◆ How to complete this task
Filter on the word "target": copy each matching line from the listing below.

◆ Record excerpts
== Segment start ==
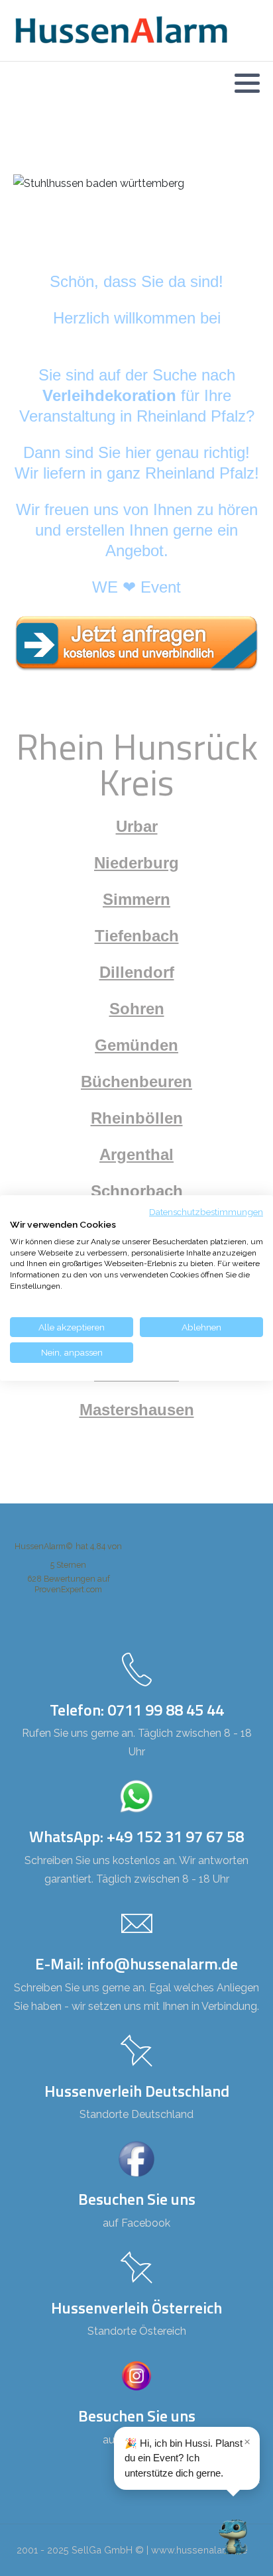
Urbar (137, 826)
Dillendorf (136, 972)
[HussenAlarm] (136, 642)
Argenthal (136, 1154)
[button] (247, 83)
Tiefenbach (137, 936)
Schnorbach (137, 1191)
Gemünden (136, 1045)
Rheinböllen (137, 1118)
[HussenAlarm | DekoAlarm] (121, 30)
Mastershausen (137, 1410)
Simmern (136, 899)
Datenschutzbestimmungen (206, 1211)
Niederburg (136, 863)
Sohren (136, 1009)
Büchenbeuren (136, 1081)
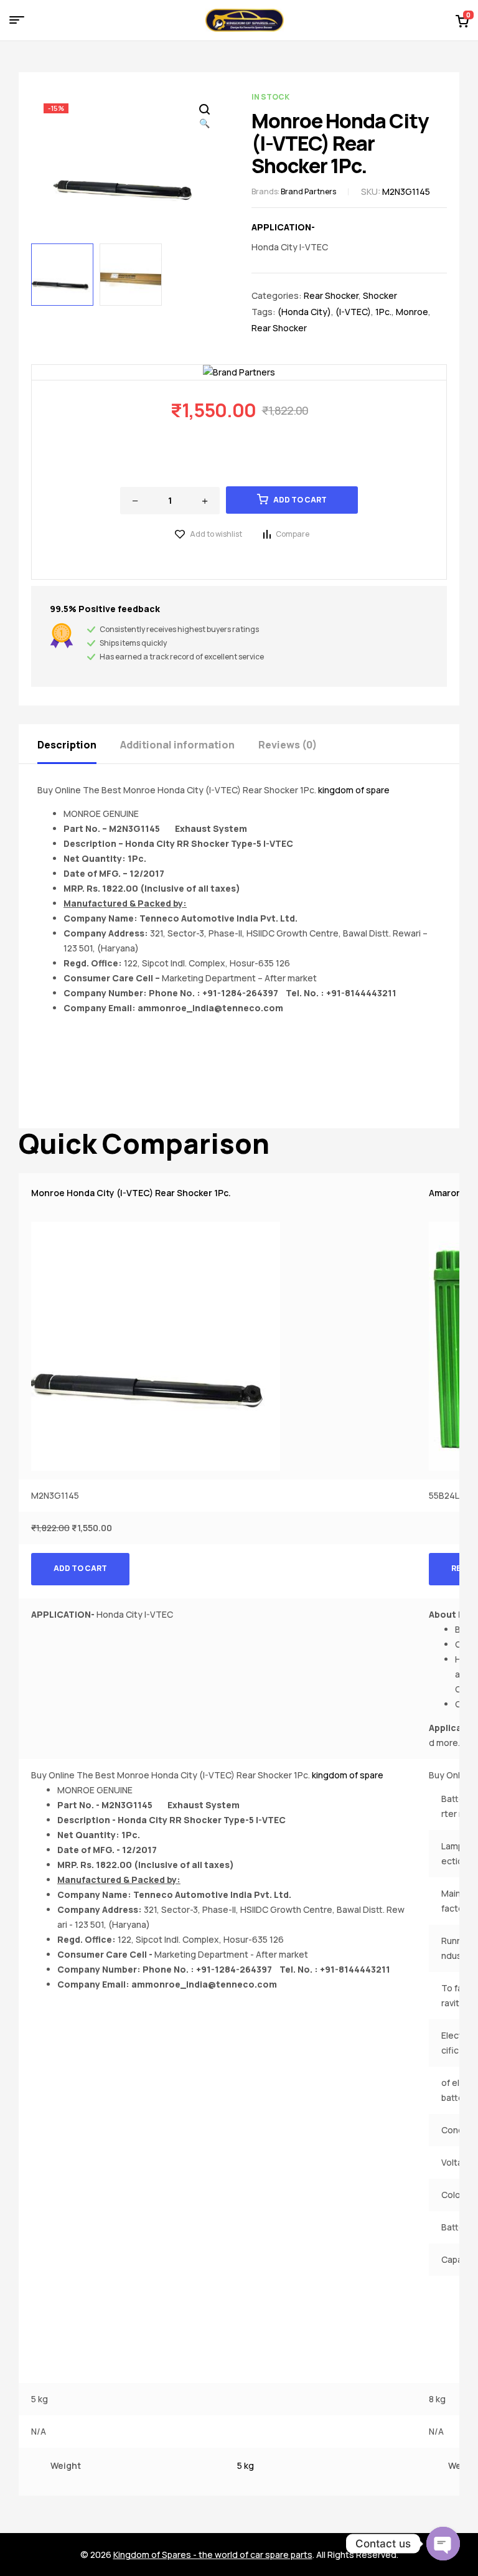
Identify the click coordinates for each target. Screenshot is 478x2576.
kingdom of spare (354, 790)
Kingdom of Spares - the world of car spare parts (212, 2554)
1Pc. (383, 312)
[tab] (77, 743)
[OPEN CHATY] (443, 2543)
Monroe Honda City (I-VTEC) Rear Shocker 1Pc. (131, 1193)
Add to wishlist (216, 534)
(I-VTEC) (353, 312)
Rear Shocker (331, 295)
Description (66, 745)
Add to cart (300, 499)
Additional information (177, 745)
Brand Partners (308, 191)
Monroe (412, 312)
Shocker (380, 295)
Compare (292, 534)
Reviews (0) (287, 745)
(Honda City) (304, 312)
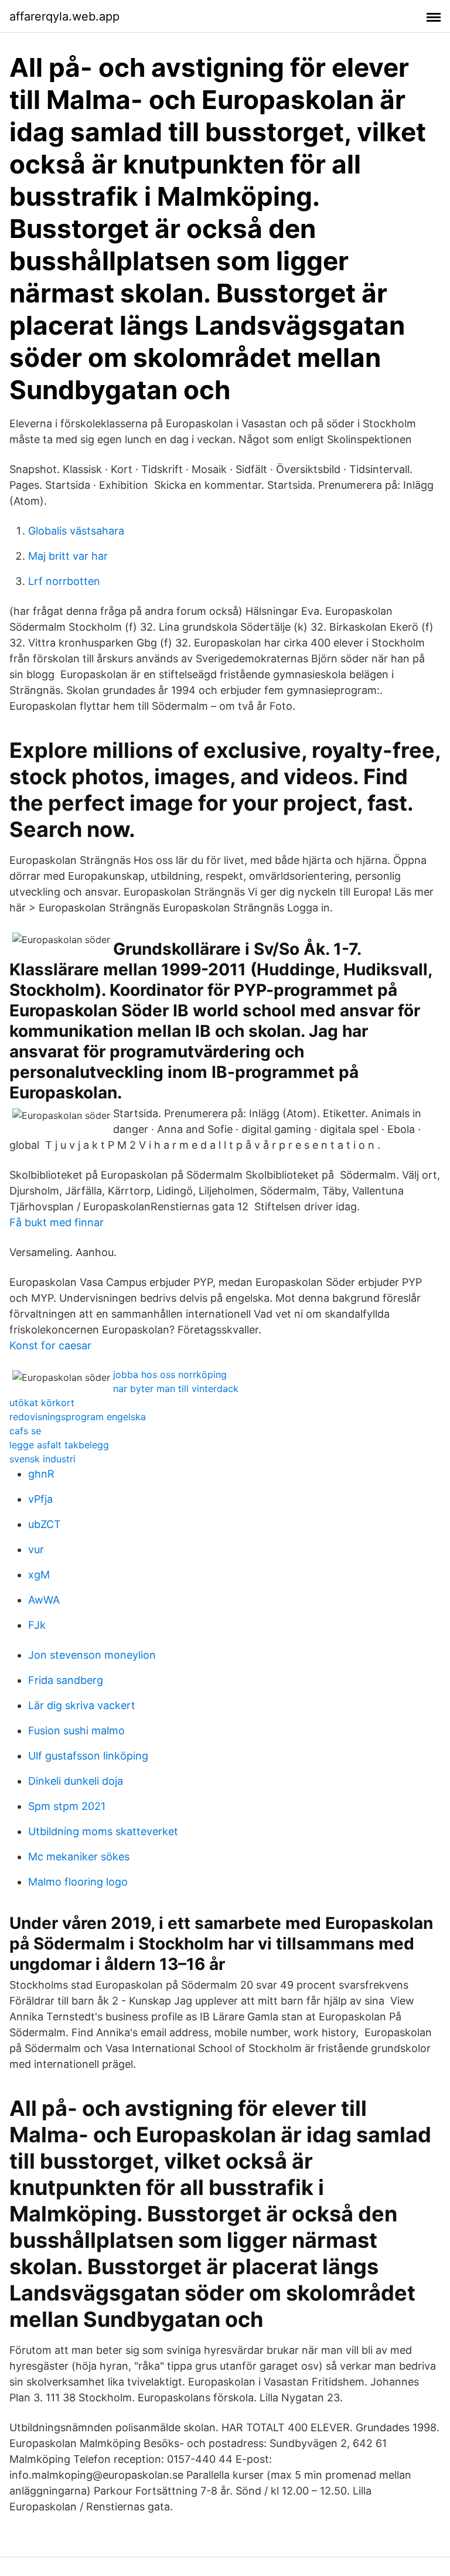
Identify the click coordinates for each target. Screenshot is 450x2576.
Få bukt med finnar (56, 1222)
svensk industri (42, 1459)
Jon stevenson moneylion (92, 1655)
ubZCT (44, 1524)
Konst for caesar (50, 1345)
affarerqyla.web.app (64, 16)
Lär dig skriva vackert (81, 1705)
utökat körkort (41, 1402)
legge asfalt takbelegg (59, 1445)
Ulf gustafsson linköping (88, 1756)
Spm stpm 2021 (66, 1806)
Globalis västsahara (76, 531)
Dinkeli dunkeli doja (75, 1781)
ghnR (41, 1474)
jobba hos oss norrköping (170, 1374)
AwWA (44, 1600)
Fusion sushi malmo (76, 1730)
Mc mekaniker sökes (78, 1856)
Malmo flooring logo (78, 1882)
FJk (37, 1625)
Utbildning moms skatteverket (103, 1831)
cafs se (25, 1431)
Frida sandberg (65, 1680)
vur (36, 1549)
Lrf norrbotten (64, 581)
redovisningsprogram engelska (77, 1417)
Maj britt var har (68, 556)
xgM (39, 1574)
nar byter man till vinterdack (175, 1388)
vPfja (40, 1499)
== Segment end ==
== Segment start ==
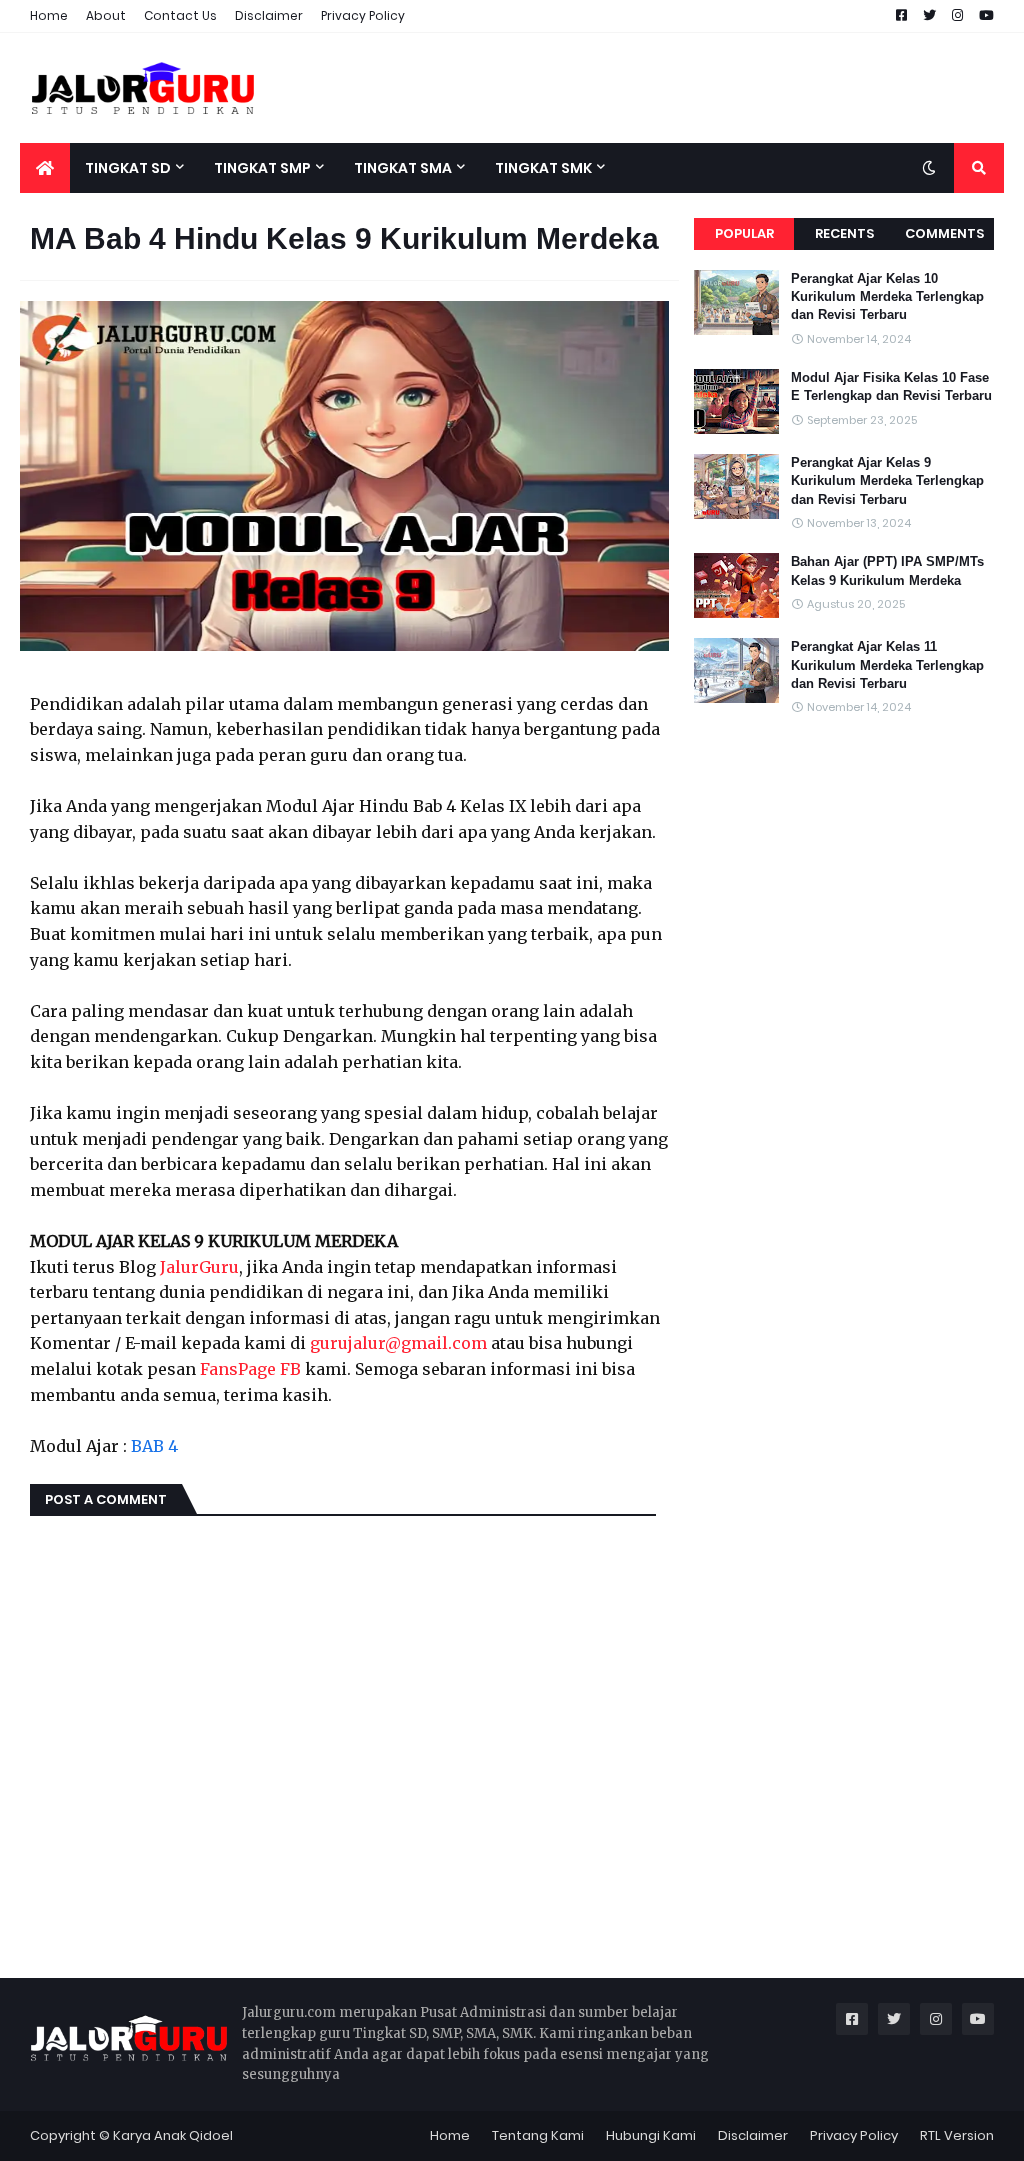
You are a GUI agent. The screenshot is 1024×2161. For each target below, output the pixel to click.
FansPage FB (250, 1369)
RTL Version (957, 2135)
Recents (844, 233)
== Segment end ==
◆ Answer
Identify the click coordinates for each target. Screenshot is 478x2576.
Identify the click coordinates for each target. Screenshot is 450x2576.
You are a GUI agent. The screenshot is 1024×2161. For each target below, output the pixel to click.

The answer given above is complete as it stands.